### Exercise instructions
Would you reproduce exactly, and only, the lines starting at the one with "Roll up the" and ending at the last line of the data, with both included? Leave the pictures out.

### Dataset
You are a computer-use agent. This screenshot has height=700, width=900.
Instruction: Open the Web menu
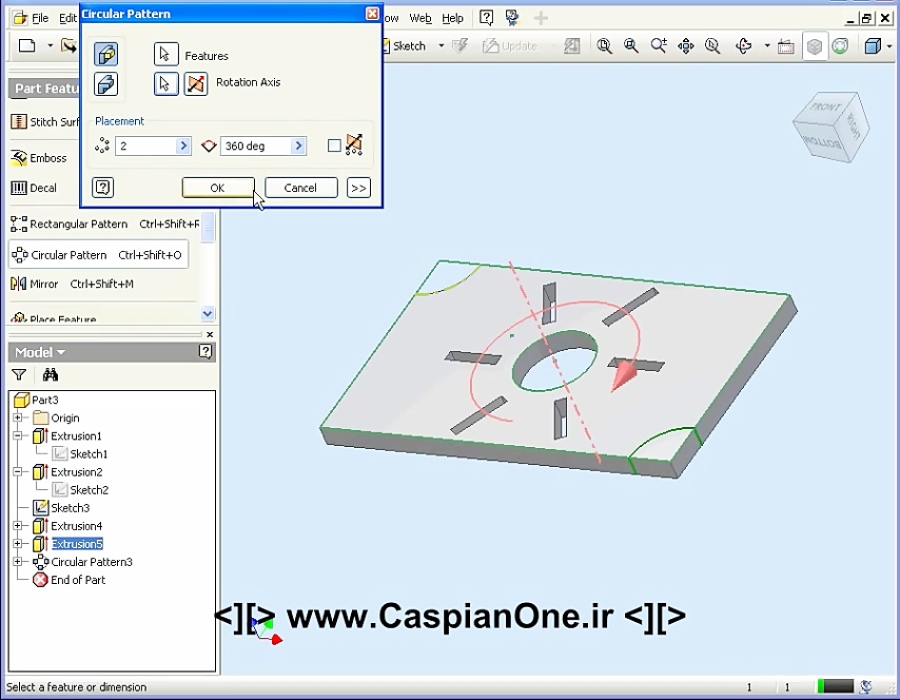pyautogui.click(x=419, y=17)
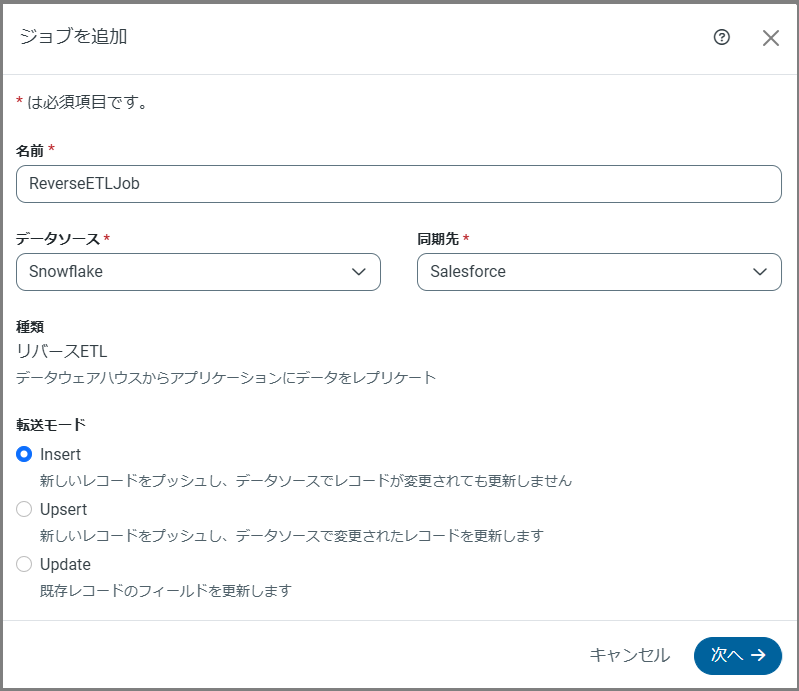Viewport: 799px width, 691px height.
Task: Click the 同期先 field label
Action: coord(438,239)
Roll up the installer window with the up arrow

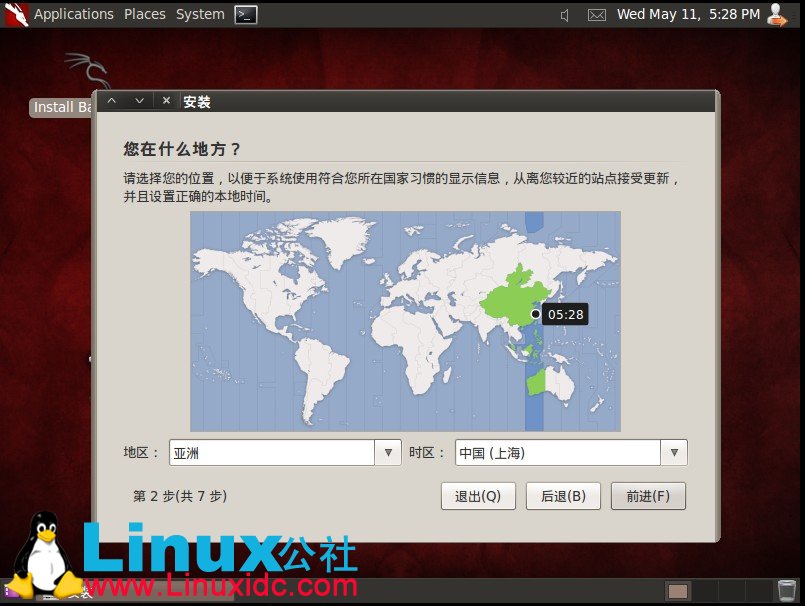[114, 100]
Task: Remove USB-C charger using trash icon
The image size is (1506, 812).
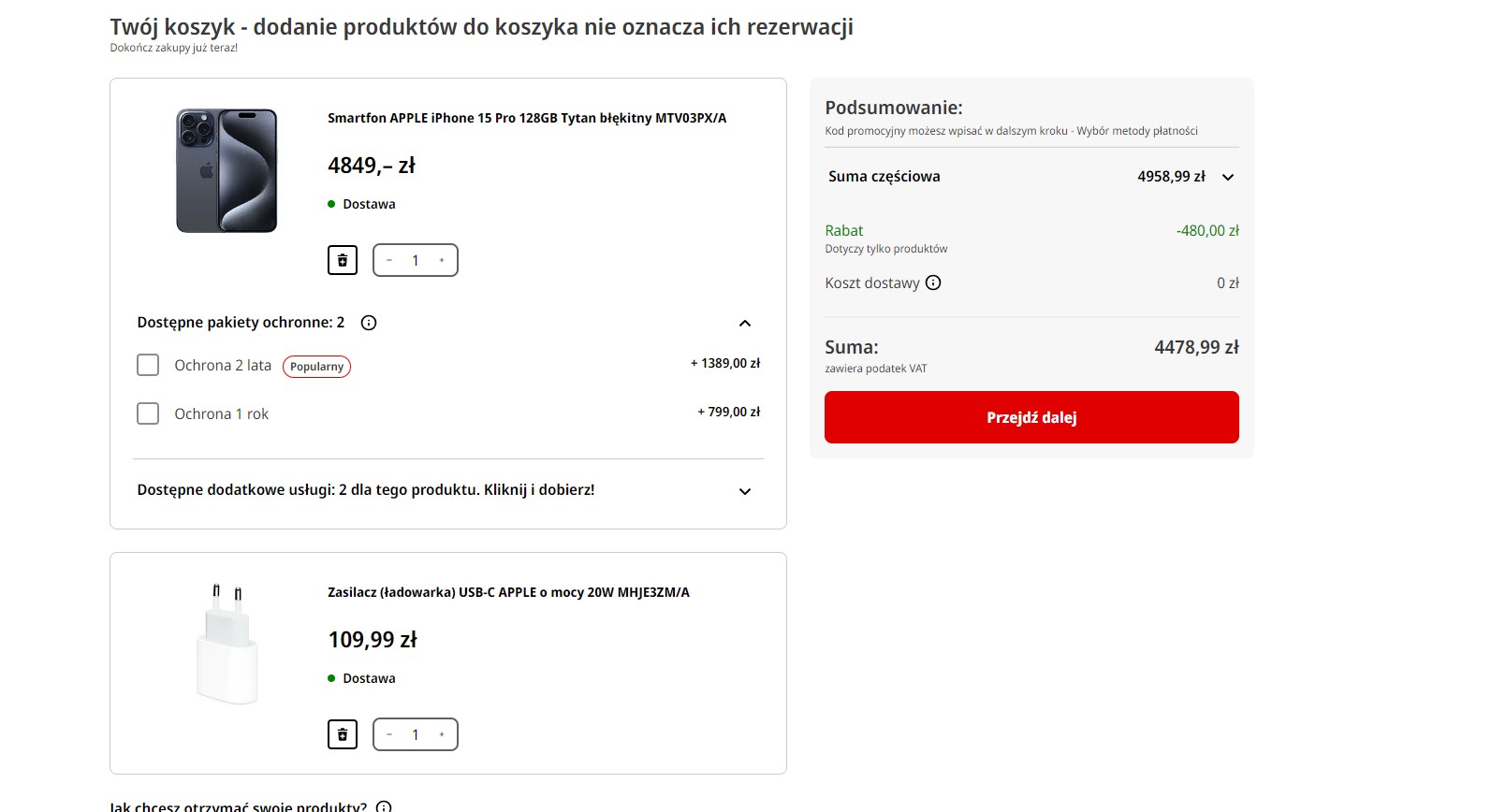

### Result of this task
Roll up the installer window with the up arrow

[114, 100]
Task: Remove USB-C charger using trash icon
The image size is (1506, 812).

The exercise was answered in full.